Indications for Use in Children
Obstructive Sleep Apnea (OSA)
- PSG is the primary tool for diagnosing OSA and differentiating it from primary snoring.
- The American Academy of Pediatrics recommends a PSG for any child who snores regularly and presents with other signs or symptoms of OSA, such as breathing pauses, restless sleep, or daytime neurobehavioral problems.
- It is also used for reevaluation after treatment, such as an adenotonsillectomy, especially in high-risk patients (e.g., those with obesity, Down syndrome, or craniofacial anomalies) or if symptoms persist.
Sleep-Related Movement Disorders
- Periodic Limb Movement Disorder (PLMD): The diagnosis requires an overnight PSG to document the characteristic, repetitive, and stereotyped limb jerks using electromyography (EMG) leads on the anterior tibialis muscles.
- Restless Sleep Disorder (RSD): The diagnosis includes objective documentation of frequent large body movements during sleep, which is recorded via videography during a PSG.
Central Disorders of Hypersomnolence
- Narcolepsy & Idiopathic Hypersomnia (IH): An overnight PSG is a crucial part of the evaluation for a child with profound, unexplained daytime sleepiness.

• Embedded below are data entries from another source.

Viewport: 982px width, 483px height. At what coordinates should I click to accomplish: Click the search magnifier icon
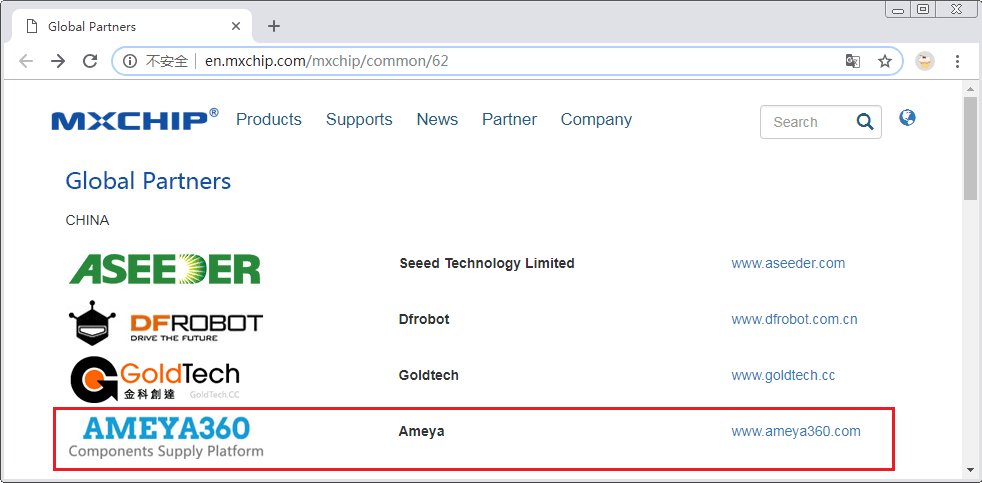(x=865, y=122)
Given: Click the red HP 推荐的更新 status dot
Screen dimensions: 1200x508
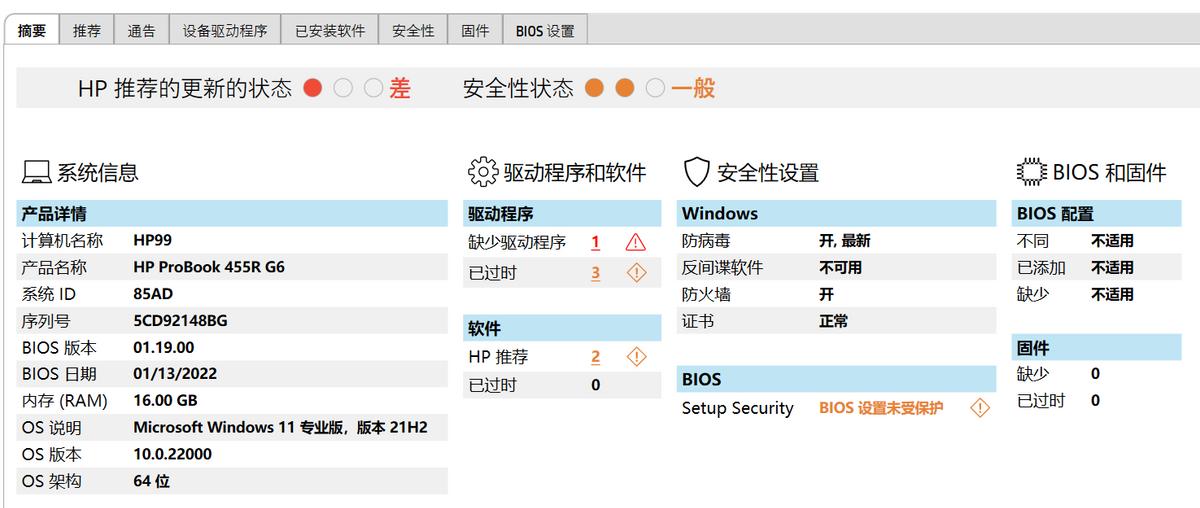Looking at the screenshot, I should click(313, 88).

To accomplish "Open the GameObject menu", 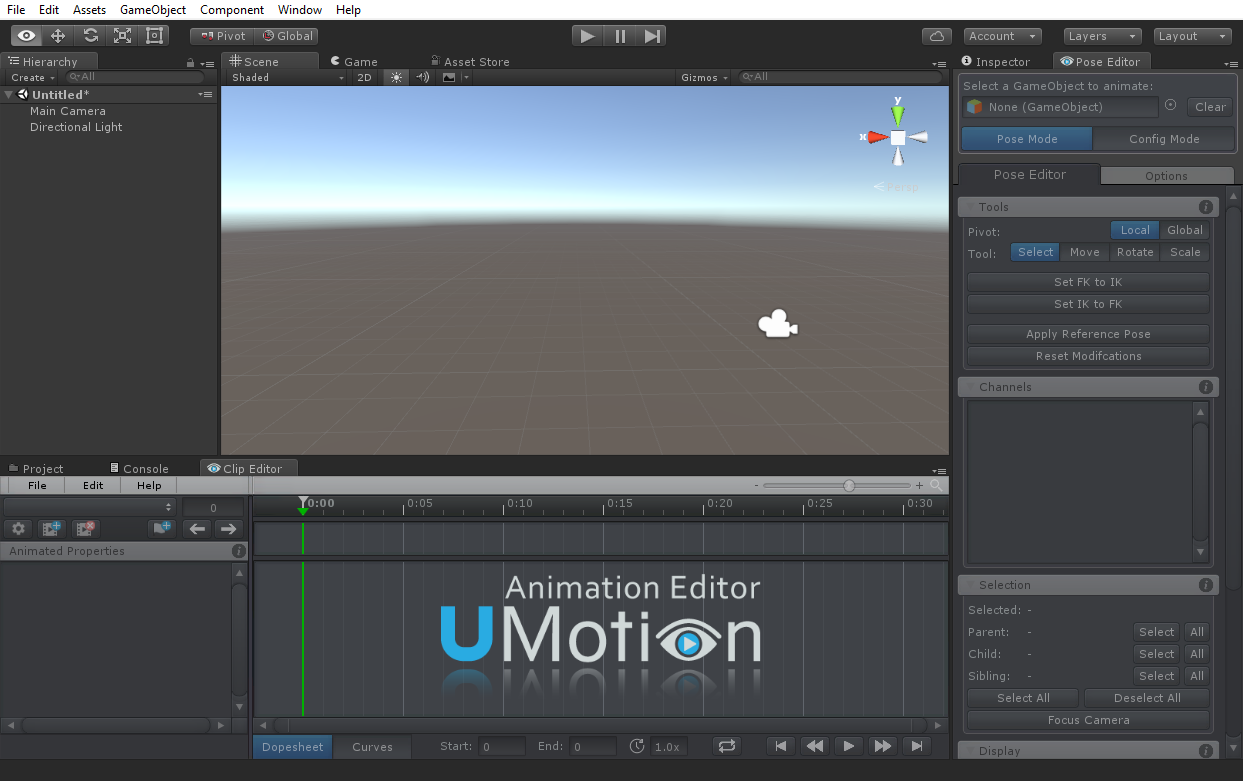I will click(152, 10).
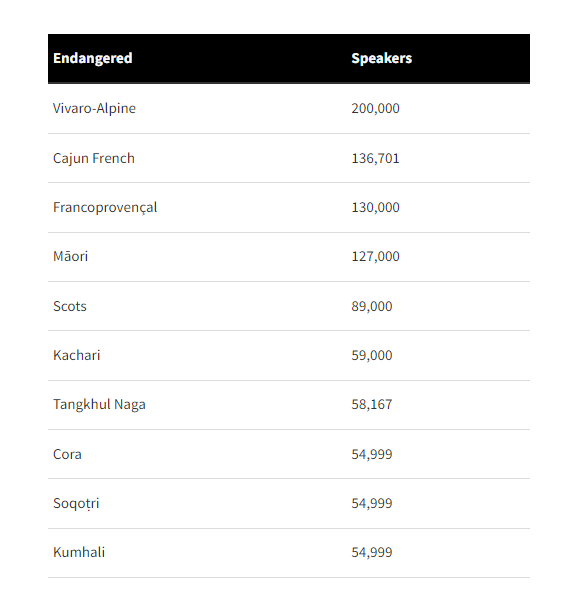Image resolution: width=570 pixels, height=613 pixels.
Task: Click the Scots language entry
Action: pyautogui.click(x=70, y=306)
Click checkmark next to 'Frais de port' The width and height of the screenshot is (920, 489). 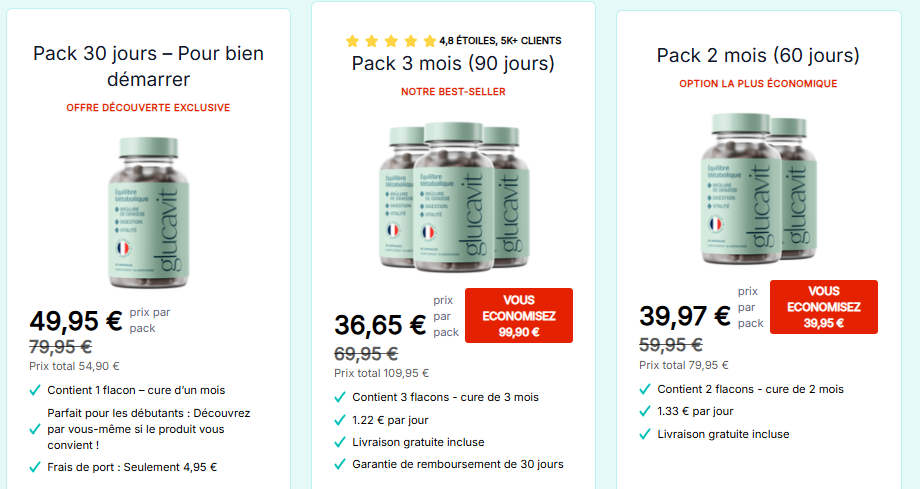(35, 466)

- The primary purpose of the PSG is to rule out other causes of sleepiness, such as OSA or PLMD.
- The PSG is immediately followed by a Multiple Sleep Latency Test (MSLT), which measures the tendency to fall asleep during the day.
- Specific PSG findings, such as a REM sleep latency of 15 minutes or less, are part of the diagnostic criteria for narcolepsy.
Parameters Monitored
A comprehensive PSG records multiple physiological signals simultaneously to get a complete picture of sleep architecture and function.
| Category | Parameters Monitored |
|---|---|
| Sleep Staging & Arousals | Electroencephalography (EEG), Electrooculography (EOG), Chin & Leg Electromyography (EMG) |
| Respiration | Airflow (oronasal thermal sensor, nasal pressure transducer), Respiratory Effort (chest/abdominal bands), Oxygen Saturation ( O2 pulse oximeter), Carbon Dioxide (CO2 end-tidal or transcutaneous monitor), Snoring (microphone) |
| Cardiac | Electrocardiogram (ECG) |
| Body Movement & Position | Body position sensors, Video recording |
Interpretation of Results
While there are no universally accepted normal PSG reference values for children, certain parameters are key to diagnosis.
-
The most common metric used to evaluate sleep-disordered breathing is the
Apnea-Hypopnea Index (AHI), which represents the total number of apneas and hypopneas per hour of sleep. -
Normal Values & Severity in Children (≤ 12 years):
- Normal: An obstructive AHI of <1 event/hour or a total AHI of <1.5 events/hour is generally considered normal.
- Mild OSA: AHI is between 1 and 5 events/hour.
- Moderate OSA: AHI is between 5 and 10 events/hour.
- Severe OSA: AHI is >10 events/hour.
-
Adolescents: The adult cutoff of an
is typically used to diagnose OSA.
Alternatives to In-Lab PSG
In situations where a full, in-lab polysomnogram is not available, the American Academy of Pediatrics suggests that clinicians may consider alternative diagnostic tests. These include:
- Nocturnal video recording.
- Nocturnal oximetry
- Daytime nap polysomnography.
- Ambulatory (home) polysomnography.